**TASK DIRECTIONS**: The full listing below must be printed exactly, word for word.

**SOURCE RECORDS**:
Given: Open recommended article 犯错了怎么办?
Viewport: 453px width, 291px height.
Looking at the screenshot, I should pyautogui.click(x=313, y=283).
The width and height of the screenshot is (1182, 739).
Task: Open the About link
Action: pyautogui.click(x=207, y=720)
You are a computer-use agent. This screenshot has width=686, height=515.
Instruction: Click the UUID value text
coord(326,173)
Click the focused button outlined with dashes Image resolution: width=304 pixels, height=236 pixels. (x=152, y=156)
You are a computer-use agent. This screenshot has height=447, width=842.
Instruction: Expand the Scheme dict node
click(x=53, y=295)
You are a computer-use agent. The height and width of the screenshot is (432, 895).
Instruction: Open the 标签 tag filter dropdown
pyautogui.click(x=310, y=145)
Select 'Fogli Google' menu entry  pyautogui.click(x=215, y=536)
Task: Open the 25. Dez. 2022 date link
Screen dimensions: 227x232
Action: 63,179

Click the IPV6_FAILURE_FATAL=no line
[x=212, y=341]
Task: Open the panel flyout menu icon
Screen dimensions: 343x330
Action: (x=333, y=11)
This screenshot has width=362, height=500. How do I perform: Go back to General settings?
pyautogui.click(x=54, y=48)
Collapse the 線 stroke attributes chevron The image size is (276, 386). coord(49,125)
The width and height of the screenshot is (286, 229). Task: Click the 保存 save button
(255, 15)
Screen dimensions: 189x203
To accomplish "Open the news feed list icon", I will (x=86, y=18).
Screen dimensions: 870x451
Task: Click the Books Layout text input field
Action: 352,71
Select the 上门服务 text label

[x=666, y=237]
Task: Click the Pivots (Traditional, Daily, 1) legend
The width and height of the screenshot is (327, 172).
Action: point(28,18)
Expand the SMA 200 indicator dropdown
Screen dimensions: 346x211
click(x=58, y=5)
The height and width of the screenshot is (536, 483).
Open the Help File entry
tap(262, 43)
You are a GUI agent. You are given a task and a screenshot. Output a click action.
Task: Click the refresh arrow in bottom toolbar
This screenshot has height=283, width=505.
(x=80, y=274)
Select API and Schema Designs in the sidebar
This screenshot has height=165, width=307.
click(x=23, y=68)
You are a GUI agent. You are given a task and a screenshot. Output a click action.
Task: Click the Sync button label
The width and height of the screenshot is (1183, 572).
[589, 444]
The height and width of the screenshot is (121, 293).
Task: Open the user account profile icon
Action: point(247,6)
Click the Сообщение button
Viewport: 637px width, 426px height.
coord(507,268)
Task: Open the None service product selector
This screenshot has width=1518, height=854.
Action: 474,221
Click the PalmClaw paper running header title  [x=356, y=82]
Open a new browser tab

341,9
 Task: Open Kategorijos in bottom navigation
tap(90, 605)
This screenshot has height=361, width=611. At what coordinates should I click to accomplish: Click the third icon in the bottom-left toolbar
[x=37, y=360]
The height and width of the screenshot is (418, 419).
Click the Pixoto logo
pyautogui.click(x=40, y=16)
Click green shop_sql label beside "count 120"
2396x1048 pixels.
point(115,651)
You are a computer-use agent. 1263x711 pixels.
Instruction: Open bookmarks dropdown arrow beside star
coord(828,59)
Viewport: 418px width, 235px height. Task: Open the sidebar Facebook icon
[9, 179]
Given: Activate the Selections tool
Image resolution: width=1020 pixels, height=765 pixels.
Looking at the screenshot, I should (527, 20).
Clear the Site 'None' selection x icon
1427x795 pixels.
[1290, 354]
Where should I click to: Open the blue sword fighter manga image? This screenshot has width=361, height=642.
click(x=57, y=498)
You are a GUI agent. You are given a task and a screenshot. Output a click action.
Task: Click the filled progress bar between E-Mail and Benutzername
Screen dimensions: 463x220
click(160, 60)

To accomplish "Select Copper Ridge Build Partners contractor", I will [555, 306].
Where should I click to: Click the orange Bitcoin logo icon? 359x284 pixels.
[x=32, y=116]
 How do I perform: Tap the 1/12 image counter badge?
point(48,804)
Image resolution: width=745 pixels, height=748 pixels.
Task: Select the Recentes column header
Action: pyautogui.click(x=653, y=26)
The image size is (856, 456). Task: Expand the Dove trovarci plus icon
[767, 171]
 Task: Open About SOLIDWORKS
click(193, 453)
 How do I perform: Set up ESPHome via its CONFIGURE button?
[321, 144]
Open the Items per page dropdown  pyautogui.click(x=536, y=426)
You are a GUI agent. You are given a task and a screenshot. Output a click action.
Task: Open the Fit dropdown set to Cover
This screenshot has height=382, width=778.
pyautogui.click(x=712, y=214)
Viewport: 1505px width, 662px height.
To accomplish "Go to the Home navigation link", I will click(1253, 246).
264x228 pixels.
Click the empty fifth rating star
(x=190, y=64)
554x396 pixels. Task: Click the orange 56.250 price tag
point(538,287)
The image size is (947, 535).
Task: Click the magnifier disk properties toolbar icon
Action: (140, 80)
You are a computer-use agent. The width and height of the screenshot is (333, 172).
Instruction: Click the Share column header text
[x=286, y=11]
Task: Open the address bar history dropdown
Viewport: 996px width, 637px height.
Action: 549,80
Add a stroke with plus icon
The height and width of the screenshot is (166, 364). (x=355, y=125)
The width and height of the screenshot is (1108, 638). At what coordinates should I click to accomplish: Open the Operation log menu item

**PROBLEM SOLUTION**:
Given: Open recommended article 犯错了怎么办?
Viewport: 453px width, 291px height.
Looking at the screenshot, I should pyautogui.click(x=313, y=283).
The width and height of the screenshot is (1182, 739).
Task: Open the About link
Action: pyautogui.click(x=207, y=720)
You are a computer-use agent. This screenshot has width=686, height=515.
Instruction: Click the UUID value text
coord(326,173)
Click the focused button outlined with dashes Image resolution: width=304 pixels, height=236 pixels. (x=152, y=156)
You are a computer-use agent. This screenshot has height=447, width=842.
Instruction: Expand the Scheme dict node
click(x=53, y=295)
You are a computer-use agent. The height and width of the screenshot is (432, 895).
Instruction: Open the 标签 tag filter dropdown
pyautogui.click(x=310, y=145)
Select 'Fogli Google' menu entry  pyautogui.click(x=215, y=536)
Task: Open the 25. Dez. 2022 date link
Screen dimensions: 227x232
Action: 63,179

Click the IPV6_FAILURE_FATAL=no line
[x=212, y=341]
Task: Open the panel flyout menu icon
Screen dimensions: 343x330
Action: (x=333, y=11)
This screenshot has width=362, height=500. How do I perform: Go back to General settings?
pyautogui.click(x=54, y=48)
Collapse the 線 stroke attributes chevron The image size is (276, 386). coord(49,125)
The width and height of the screenshot is (286, 229). Task: Click the 保存 save button
(255, 15)
Screen dimensions: 189x203
To accomplish "Open the news feed list icon", I will (x=86, y=18).
Screen dimensions: 870x451
Task: Click the Books Layout text input field
Action: 352,71
Select the 上门服务 text label

[x=666, y=237]
Task: Click the Pivots (Traditional, Daily, 1) legend
The width and height of the screenshot is (327, 172).
Action: point(28,18)
Expand the SMA 200 indicator dropdown
Screen dimensions: 346x211
click(x=58, y=5)
The height and width of the screenshot is (536, 483).
Open the Help File entry
tap(262, 43)
You are a GUI agent. You are given a task and a screenshot. Output a click action.
Task: Click the refresh arrow in bottom toolbar
This screenshot has height=283, width=505.
(x=80, y=274)
Select API and Schema Designs in the sidebar
This screenshot has height=165, width=307.
click(x=23, y=68)
You are a GUI agent. You are given a task and a screenshot. Output a click action.
Task: Click the Sync button label
The width and height of the screenshot is (1183, 572).
[589, 444]
The height and width of the screenshot is (121, 293).
Task: Open the user account profile icon
Action: point(247,6)
Click the Сообщение button
Viewport: 637px width, 426px height.
coord(507,268)
Task: Open the None service product selector
This screenshot has width=1518, height=854.
Action: 474,221
Click the PalmClaw paper running header title  [x=356, y=82]
Open a new browser tab

341,9
 Task: Open Kategorijos in bottom navigation
tap(90, 605)
This screenshot has height=361, width=611. At what coordinates should I click to accomplish: Click the third icon in the bottom-left toolbar
[x=37, y=360]
The height and width of the screenshot is (418, 419).
Click the Pixoto logo
pyautogui.click(x=40, y=16)
Click green shop_sql label beside "count 120"
2396x1048 pixels.
point(115,651)
You are a computer-use agent. 1263x711 pixels.
Instruction: Open bookmarks dropdown arrow beside star
coord(828,59)
Viewport: 418px width, 235px height. Task: Open the sidebar Facebook icon
[9, 179]
Given: Activate the Selections tool
Image resolution: width=1020 pixels, height=765 pixels.
Looking at the screenshot, I should (527, 20).
Clear the Site 'None' selection x icon
1427x795 pixels.
[1290, 354]
Where should I click to: Open the blue sword fighter manga image? This screenshot has width=361, height=642.
click(x=57, y=498)
You are a GUI agent. You are given a task and a screenshot. Output a click action.
Task: Click the filled progress bar between E-Mail and Benutzername
Screen dimensions: 463x220
click(160, 60)

To accomplish "Select Copper Ridge Build Partners contractor", I will [555, 306].
Where should I click to: Click the orange Bitcoin logo icon? 359x284 pixels.
[x=32, y=116]
 How do I perform: Tap the 1/12 image counter badge?
point(48,804)
Image resolution: width=745 pixels, height=748 pixels.
Task: Select the Recentes column header
Action: pyautogui.click(x=653, y=26)
The image size is (856, 456). Task: Expand the Dove trovarci plus icon
[767, 171]
 Task: Open About SOLIDWORKS
click(193, 453)
 How do I perform: Set up ESPHome via its CONFIGURE button?
[321, 144]
Open the Items per page dropdown  pyautogui.click(x=536, y=426)
You are a GUI agent. You are given a task and a screenshot. Output a click action.
Task: Open the Fit dropdown set to Cover
This screenshot has height=382, width=778.
pyautogui.click(x=712, y=214)
Viewport: 1505px width, 662px height.
To accomplish "Go to the Home navigation link", I will click(1253, 246).
264x228 pixels.
Click the empty fifth rating star
(x=190, y=64)
554x396 pixels. Task: Click the orange 56.250 price tag
point(538,287)
The image size is (947, 535).
Task: Click the magnifier disk properties toolbar icon
Action: (140, 80)
You are a computer-use agent. The width and height of the screenshot is (333, 172).
Instruction: Click the Share column header text
[x=286, y=11]
Task: Open the address bar history dropdown
Viewport: 996px width, 637px height.
Action: 549,80
Add a stroke with plus icon
The height and width of the screenshot is (166, 364). (x=355, y=125)
The width and height of the screenshot is (1108, 638). At what coordinates should I click to accomplish: Open the Operation log menu item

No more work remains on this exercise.